Boutros Boutros-Ghali, à la tribune en 1994 © Reuters

Boutros-Ghali : « Le cancer, c’est le conflit israélo-palestinien »

Olivier Rogeau
Olivier Rogeau Journaliste au Vif

« Le conflit israélo-palestinien continuera à détruire les rapports entre le monde arabo-musulman et l’Occident », prévenait l’ancien secrétaire-général de l’ONU, décédé à 93 ans.

« Que veux-tu faire quand tu seras grand ? », lui demandaient ses proches quand il était enfant. « Politicien !, répondait-il. Comme mes oncles et mon grand-père. » L’ancien secrétaire général de l’ONU (de 1992 à 1996), Boutros Boutros-Ghali, décédé à 93 ans ce 16 février, appartenait à la grande bourgeoisie égyptienne, au service de l’Etat depuis des générations : un aïeul trésorier à la cour du khédive, le vice-roi d’Egypte, et un grand-père Premier ministre, Boutros pacha, accusé d’avoir vendu le Soudan aux Anglais en 1899, et assassiné par un nationaliste pour avoir ouvert les porte de son pays à l’Occident. Un lourd héritage de « traître congénital », comme le disait Boutros-Ghali lui-même, qui fut le bras droit de Sadate, avec qui il a fait le « chemin de Jérusalem ».

L’humiliation des palestiniens touche 200 millions d’Arabes et plus d’un milliard de musulmans.

Mince et sec aux yeux pétillants, Boutros-Ghali était un Arabe de religion chrétienne copte et un intellectuel francophile. Il a été l’un des principaux négociateurs des accords de paix signés en 1979 entre Israël et l’Egypte.

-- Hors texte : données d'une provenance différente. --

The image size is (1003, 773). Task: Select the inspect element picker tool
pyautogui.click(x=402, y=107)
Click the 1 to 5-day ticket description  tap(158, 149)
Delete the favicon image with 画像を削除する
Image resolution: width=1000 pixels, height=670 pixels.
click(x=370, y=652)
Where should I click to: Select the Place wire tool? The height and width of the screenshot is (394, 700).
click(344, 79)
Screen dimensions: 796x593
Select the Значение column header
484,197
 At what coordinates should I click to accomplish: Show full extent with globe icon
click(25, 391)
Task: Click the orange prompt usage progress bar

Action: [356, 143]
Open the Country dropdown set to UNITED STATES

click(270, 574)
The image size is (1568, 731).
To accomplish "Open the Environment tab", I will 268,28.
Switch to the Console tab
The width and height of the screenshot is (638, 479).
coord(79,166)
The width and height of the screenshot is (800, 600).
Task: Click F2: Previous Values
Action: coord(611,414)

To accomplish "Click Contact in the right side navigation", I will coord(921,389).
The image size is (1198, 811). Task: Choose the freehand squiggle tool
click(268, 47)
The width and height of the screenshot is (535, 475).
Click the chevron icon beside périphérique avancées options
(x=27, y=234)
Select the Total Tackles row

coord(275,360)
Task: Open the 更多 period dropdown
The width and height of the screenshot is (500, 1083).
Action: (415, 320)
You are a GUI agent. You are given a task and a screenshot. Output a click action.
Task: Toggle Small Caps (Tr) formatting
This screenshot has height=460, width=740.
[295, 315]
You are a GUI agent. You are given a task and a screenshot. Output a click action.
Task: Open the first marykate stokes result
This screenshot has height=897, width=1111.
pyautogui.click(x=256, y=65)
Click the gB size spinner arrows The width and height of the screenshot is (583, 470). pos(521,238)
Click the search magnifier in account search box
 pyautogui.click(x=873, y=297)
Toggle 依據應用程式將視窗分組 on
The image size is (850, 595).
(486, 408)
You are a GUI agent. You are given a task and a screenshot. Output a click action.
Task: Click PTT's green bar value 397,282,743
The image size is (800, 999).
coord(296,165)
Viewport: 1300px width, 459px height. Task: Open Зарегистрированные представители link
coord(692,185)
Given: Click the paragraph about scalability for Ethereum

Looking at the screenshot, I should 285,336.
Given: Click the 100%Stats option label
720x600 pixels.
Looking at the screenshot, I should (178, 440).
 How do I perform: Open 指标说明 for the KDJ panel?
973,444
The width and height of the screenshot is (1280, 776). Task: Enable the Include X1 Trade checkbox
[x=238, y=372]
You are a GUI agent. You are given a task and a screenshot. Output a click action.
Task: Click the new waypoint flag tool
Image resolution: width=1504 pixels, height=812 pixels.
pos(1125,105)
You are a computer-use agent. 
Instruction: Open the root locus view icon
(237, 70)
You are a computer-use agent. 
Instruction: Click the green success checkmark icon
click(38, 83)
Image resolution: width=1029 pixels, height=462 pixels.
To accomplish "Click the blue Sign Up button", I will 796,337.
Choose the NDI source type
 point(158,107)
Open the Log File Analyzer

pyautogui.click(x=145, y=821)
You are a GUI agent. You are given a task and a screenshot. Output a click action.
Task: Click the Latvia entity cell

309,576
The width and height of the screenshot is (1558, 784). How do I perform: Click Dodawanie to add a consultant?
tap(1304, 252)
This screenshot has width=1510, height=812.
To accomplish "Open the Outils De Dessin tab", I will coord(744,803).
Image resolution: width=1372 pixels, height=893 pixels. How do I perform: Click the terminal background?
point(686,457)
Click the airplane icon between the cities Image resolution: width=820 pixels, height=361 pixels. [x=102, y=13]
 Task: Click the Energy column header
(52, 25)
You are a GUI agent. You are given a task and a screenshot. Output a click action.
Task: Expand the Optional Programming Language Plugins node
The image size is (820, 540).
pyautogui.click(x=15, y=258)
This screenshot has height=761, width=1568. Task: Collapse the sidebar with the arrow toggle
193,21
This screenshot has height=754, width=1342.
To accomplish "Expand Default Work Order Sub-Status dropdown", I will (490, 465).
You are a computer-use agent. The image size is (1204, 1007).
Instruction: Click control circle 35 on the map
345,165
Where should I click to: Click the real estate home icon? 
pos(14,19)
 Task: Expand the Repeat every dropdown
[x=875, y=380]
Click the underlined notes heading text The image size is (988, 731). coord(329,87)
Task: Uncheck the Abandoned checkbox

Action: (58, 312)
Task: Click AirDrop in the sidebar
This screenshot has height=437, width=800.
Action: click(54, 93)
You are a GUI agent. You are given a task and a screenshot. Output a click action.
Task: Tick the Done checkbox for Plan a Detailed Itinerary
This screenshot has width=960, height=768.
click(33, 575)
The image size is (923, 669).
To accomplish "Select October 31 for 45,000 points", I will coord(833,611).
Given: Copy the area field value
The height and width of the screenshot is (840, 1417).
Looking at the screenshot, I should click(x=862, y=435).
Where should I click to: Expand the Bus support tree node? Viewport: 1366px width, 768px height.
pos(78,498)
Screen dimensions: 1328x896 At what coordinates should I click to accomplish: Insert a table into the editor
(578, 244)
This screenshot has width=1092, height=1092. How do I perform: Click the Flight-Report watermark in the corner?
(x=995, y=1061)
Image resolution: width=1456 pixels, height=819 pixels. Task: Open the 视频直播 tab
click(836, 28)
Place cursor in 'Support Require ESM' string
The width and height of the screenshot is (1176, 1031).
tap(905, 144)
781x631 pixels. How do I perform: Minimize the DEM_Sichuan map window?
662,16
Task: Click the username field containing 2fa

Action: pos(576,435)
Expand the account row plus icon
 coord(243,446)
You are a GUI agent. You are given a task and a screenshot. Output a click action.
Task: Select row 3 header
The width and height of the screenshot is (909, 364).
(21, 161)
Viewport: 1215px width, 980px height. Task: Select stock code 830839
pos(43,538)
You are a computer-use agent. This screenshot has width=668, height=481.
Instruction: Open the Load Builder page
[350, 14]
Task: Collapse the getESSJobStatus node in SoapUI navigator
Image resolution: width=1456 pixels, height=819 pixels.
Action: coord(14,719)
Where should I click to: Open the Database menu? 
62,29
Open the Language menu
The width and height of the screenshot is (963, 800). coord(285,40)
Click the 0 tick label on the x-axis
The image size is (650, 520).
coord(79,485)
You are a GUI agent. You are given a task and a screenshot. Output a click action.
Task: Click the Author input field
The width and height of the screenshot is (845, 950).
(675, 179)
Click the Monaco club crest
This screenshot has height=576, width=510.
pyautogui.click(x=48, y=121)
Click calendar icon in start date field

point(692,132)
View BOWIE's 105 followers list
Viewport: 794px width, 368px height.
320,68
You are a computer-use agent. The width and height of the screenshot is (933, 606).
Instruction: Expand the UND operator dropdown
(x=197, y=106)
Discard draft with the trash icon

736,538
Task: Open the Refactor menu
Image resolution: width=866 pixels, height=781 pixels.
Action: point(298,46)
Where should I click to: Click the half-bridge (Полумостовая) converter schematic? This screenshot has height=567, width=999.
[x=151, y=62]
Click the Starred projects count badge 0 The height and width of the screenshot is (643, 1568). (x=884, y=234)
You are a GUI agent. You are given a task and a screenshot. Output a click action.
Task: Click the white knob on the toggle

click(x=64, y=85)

« Le conflit israélo-palestinien va continuer à polluer, à envenimer, à détruire les rapports entre le monde arabo-musulman et l’Occident, prédisait Boutros-Ghali en mars 2002, dans une interview au Vif/L’Express. Il était alors le premier patron de la francophonie. A l’époque, il nous confiait encore : « L’humiliation des palestiniens touche 200 millions d’Arabes et plus d’un milliard de musulmans. Une partie de l’opinion publique arabe compare Israël à un cancer dans le corps panarabe. Je voudrais corriger cette métaphore : le cancer n’est pas l’Etat hébreu, c’est le conflit arabo-israélien, avec ses métastases que son l’antisémitisme, le fondamentalisme, l’antiaméricanisme, le terrorisme… Métastases qui ont détruit les tours de World Trade Center à New York et qui cherchent à détruire les Nations unies. »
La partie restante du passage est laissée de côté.